Meu plano de previdência é ter o tempo só pra mim. É ambicioso. Já pensou? Não precisar gastar nem um segundo pra resolver as tretas de outra pessoa, só pensar em adiantar o meu lado? Um sonho possível – mas difícil.
Porque primeiro vou ter que abraçar o desperdício das horas. É diferente de jogar dinheiro fora, porque com grana você pode tentar recuperar o prejú. Sei lá como; se soubesse já estaria rico. Com horários, é diferente. Até Marcel Proust lidou com o assunto, naquele Em Busca do Tempo Perdido – em sete volumes. Não posso comentar porque não li. Ler sete (!) livros sobre o tempo perdido me parece, enfim, perda de tempo.
Até daria. Como vou ter tempo de monte, e daí que estou lendo sete livros sobre o mesmo assunto? No dia seguinte, tenho mais 24 horas só pra mim.
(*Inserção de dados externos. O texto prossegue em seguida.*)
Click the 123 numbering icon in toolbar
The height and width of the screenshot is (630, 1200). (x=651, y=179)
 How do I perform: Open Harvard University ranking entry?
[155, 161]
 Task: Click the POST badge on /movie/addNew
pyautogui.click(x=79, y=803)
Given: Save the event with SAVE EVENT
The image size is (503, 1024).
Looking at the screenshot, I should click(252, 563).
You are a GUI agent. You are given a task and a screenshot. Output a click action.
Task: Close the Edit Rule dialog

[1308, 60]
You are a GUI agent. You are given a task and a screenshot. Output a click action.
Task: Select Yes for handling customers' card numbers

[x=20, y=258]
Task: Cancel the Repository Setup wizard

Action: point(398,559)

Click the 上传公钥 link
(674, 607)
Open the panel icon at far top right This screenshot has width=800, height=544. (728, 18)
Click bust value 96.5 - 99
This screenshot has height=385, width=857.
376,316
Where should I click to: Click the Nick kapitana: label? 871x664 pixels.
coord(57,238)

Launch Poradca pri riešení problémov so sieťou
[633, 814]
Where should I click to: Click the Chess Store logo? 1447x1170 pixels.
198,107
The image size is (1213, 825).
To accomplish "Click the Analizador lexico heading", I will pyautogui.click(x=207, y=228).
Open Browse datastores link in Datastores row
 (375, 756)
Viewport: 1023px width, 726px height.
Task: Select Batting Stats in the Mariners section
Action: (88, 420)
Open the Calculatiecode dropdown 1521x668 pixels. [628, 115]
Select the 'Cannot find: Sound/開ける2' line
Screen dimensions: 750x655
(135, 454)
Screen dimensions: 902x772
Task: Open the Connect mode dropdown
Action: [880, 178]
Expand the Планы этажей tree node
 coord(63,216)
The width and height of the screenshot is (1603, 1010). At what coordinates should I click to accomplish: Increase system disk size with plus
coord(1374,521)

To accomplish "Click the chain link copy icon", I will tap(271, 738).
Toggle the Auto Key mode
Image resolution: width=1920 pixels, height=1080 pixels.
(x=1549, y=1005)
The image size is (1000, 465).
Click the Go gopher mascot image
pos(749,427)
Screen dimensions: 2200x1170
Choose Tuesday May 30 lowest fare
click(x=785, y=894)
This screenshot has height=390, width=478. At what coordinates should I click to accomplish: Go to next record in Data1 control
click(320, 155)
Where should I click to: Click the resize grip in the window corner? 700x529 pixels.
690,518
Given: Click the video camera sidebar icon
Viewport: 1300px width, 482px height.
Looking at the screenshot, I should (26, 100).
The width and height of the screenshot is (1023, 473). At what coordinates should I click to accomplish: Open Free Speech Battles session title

Mas tenho outras preferências. Aquele programa que as pessoas constroem facas do zero – quer diversão mais inútil? Eu tombo a cabeça e deixo a baba bovina escorrer.
Largados e Pelados também. É surreal: a produção larga duas pessoas peladas no meio do mato, e eles que lutem. Adoro ver a quantidade de picadas de pernilongo, as pessoas comendo larva pra sobreviver. Às vezes, penso em me inscrever no programa – porque emagrece. É mais barato que Monjauro. Porém, desconfio que me ver pelado seria ruim pros índices de audiência.

Ter um tempo para si é difícil. Alguém sempre pede alguma coisa Foto: Tracy King – stock.adobe.com
Pra fazer o nada bem-feito, a pessoa tem que evitar tudo que seja enriquecedor pro intelecto – ou pro ambiente. Exige disciplina, porque facilmente alguém arruma coisa útil pra você cuidar. Minha mulher é ótima nisso. Sabadão, eu na rede ouvindo Miles pela milésima vez – e ela vem com um quadro pra pendurar. Aí tem que buscar escada, pegar o martelo de carne da cozinha (o outro não sei onde está) – dá trabalho. Vira projeto. Chega de noite, a vigilância tem que ser maior: as pessoas convidam pra sair. Ir num bar, ainda mais agora? Não acho necessário. As bebidas de casa foram aprovadas diretamente por Baco; são super saudáveis. Tenho até Absinto, 66% de álcool. Uso mais pra limpar o rejunte do banheiro, mas tem gente que gosta.
Preguiça é ostentação. Estive na Bahia, e eles entendem de opulência horária. Pedi risoto de rabada em um restaurante. Quatro horas esperando o prato chegar, depois mais doze pra digerir. Esnobei mesmo: tenho tempo, vou gastar como eu quero. Andando pelo Pelourinho logo depois, gemendo, procurando um Epocler pra comprar, vi uma camiseta sensacional: “não que eu vá, mas onde é hoje mesmo?”. É como comprar carro: pergunto o preço por educação – mas prefiro economizar o meu patrimônio.